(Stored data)
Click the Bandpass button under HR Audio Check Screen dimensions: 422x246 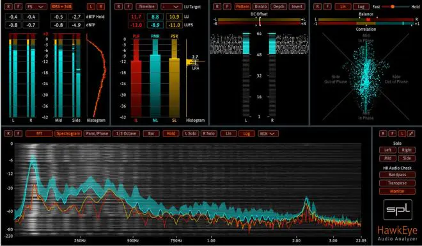[397, 175]
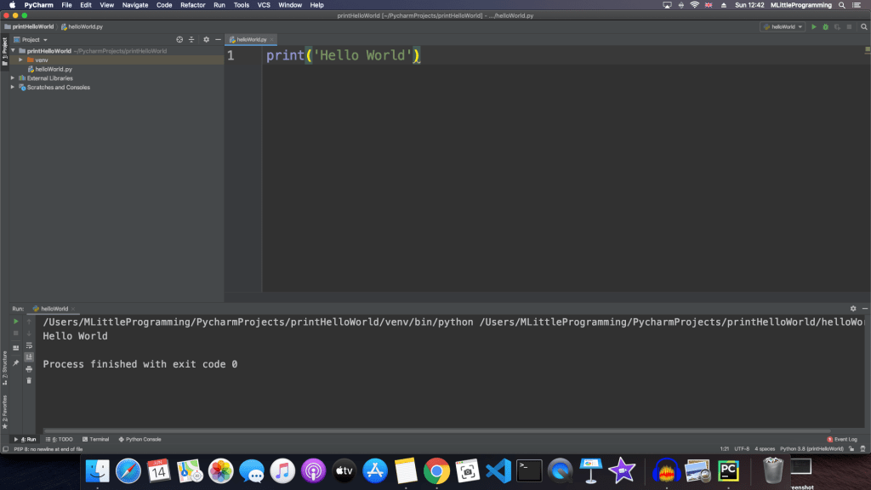Viewport: 871px width, 490px height.
Task: Start debugging with the green bug icon
Action: pos(825,27)
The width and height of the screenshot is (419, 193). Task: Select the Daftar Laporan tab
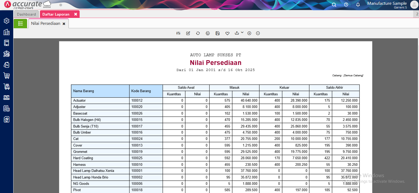click(56, 14)
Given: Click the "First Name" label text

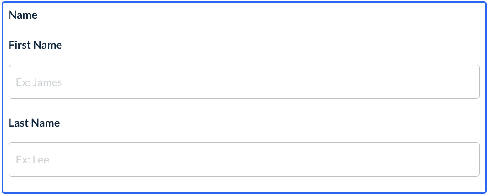Looking at the screenshot, I should [x=35, y=45].
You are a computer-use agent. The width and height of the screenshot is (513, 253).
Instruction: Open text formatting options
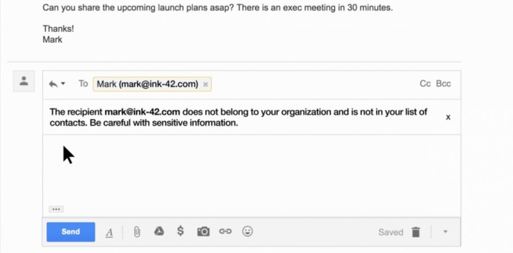point(110,233)
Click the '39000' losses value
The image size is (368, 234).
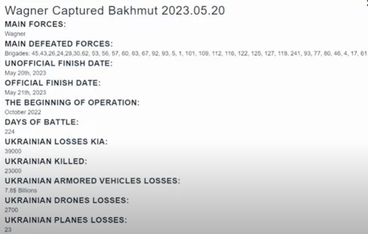click(x=13, y=151)
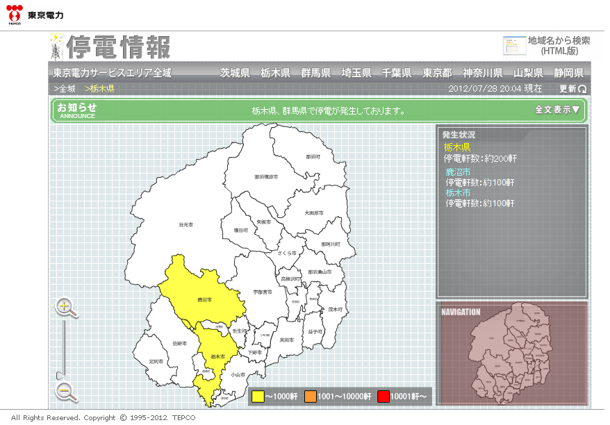Click the NAVIGATION minimap thumbnail

[x=511, y=354]
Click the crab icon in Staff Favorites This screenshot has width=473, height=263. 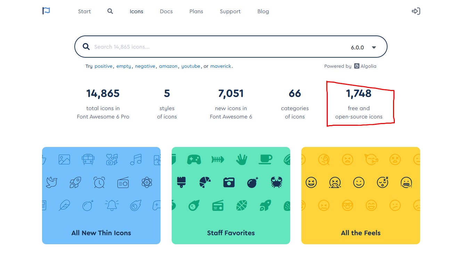(x=276, y=182)
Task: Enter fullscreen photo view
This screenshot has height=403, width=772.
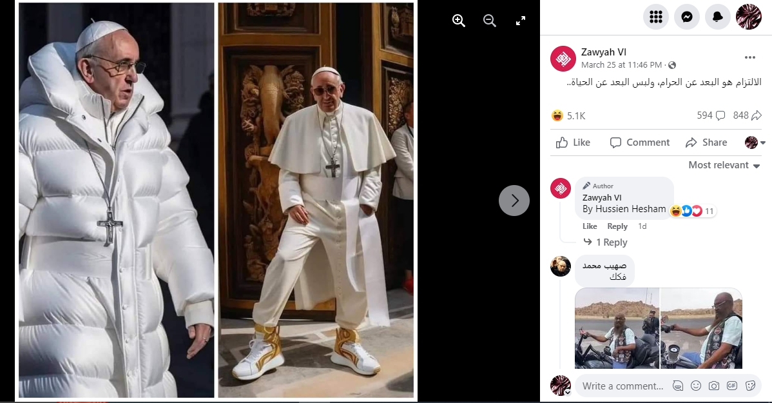Action: tap(521, 21)
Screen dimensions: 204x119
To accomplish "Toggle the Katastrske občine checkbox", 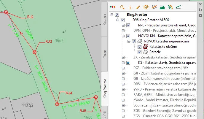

- [Task directions]
Find the line that contains "Task: Enter fullscreen photo view", then write out that line and every line after it through the end of the records, exactly. Leave the pictures out.

- [Output]
Task: Enter fullscreen photo view
This screenshot has height=403, width=772.
Action: tap(521, 21)
Screen dimensions: 204x119
To accomplish "Toggle the Katastrske občine checkbox", 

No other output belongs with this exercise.